Extracted entries START
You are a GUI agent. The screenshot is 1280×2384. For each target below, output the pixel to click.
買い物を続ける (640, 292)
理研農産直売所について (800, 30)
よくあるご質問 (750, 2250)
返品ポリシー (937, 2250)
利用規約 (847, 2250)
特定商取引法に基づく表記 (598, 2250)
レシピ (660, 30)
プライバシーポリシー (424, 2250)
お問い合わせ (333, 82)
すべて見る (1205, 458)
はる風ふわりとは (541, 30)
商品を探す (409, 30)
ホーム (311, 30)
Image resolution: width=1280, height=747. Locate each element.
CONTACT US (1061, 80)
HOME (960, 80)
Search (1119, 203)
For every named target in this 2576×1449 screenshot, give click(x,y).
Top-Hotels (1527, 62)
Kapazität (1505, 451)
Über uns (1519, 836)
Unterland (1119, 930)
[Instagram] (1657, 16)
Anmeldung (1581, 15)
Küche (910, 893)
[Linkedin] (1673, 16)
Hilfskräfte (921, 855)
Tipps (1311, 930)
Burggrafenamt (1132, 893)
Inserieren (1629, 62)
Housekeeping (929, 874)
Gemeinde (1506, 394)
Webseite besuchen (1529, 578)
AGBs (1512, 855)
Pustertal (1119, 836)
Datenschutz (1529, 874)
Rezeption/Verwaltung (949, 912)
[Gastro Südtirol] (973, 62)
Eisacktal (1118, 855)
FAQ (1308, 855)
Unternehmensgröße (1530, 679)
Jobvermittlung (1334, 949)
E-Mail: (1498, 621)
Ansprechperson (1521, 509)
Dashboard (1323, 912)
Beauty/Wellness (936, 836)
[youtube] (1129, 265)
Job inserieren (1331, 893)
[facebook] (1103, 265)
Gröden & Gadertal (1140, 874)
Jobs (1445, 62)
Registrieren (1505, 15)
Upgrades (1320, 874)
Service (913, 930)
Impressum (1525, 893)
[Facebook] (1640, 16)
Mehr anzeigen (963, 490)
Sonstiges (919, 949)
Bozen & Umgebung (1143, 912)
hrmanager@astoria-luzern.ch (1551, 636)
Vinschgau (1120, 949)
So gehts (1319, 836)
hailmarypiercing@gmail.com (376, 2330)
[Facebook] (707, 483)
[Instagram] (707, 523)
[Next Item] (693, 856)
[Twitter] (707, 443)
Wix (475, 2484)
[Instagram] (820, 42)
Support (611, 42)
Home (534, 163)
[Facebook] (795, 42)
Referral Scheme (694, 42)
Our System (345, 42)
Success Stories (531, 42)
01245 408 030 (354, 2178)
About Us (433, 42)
Extracted entries END
Exercise instructions:
All lines of the records containing "each" should be shown.

Result of the task:
You are a GUI agent. The screenshot is 1280×2384. For each target below, output the pixel to click.
Image resolution: width=1280, height=747. Locate each element.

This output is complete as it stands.